|DUN, S. - Washington State University|
|WU, J. - Washington State University|
|Frankenberger, James - Jim|
Submitted to: Transactions of the ASABE
Publication Type: Peer Reviewed Journal
Publication Acceptance Date: 9/11/2010
Publication Date: 10/1/2010
Citation: Dun, S., Wu, J.Q., McCool, D.K., Frankenberger, J.R., Flanagan, D.C. 2010. Improving frost-simulation subroutines of the Water Erosion Prediction Project (WEPP) model. Transactions of the ASABE. 53(5):1399–1411.
Interpretive Summary: The Water Erosion Prediction Project (WEPP) model developed by the U. S. Department of Agriculture contains a major component to simulate winter hydrologic processes, including snow accumulation/melt and soil freeze/thaw. WEPP has been used successfully in the evaluation of important natural resource issues throughout the US and in a number of other countries. However, studies have revealed problems in the winter component of the model. We modified the algorithms and subroutines that represent soil freeze/thaw processes and assessed the performance of the modified model by applying it to research data from two widely different climatic areas. Results of applying the modified WEPP to experimental plots at Pullman, WA and Morris, MN showed substantially improved agreement with field data. NRCS and other agencies and private consultants can now use WEPP with greater confidence in areas influenced by winter hydrology.

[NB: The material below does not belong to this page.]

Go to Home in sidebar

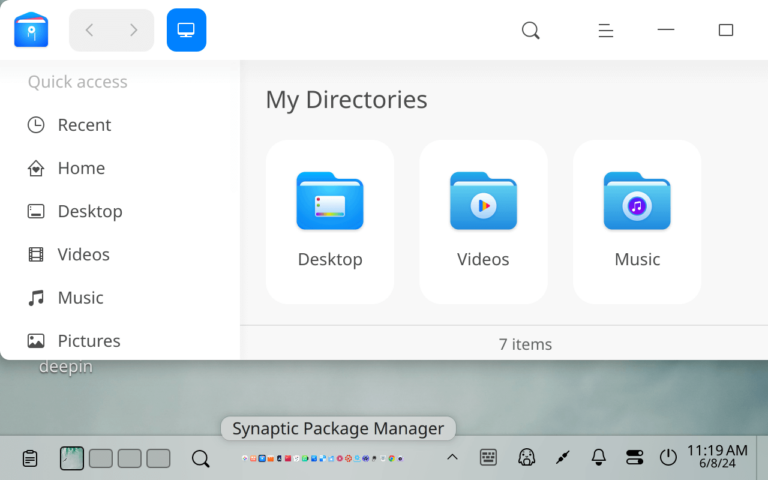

Technical Abstract: Erosion models play an important role in assessing the influence of human activities on the environment. For cold areas, adequate frost simulation is crucial for predicting surface runoff and water erosion. The Water Erosion Prediction Project (WEPP) model, physically-based erosion-prediction software developed by the USDA, has a major component to simulate winter processes, including snow accumulation and melt as well as soil freeze and thaw. WEPP is successfully used in the evaluation of important natural resource issues throughout the US and in a number of other countries. However, a preliminary study revealed problems in the winter component of the WEPP model, especially the routine for frost simulation. The main purpose of this study was to improve the WEPP model v2006.5 so that it can more adequately simulate soil freeze-thaw and winter runoff and erosion. The specific objectives were: (1) to modify the related algorithms and subroutines in WEPP v2006.5 that improperly represent soil freeze-thaw processes; and (2) to assess the performance of the modified model by applying it to two research plots under different climatic conditions. Changes in soil profile discretization and computation of key thermal and hydraulic parameters were made in the frost simulation routines of WEPP (v2006.5), and the modified WEPP (v2008.9) was applied to experimental plots at Pullman, WA, and Morris, MN. Simulation results from WEPP v2008.9 were compared with those from WEPP v2006.5 as well as with field observations. The results from WEPP v2008.9 showed substantially improved agreement with field data compared to those from WEPP v 2006.5.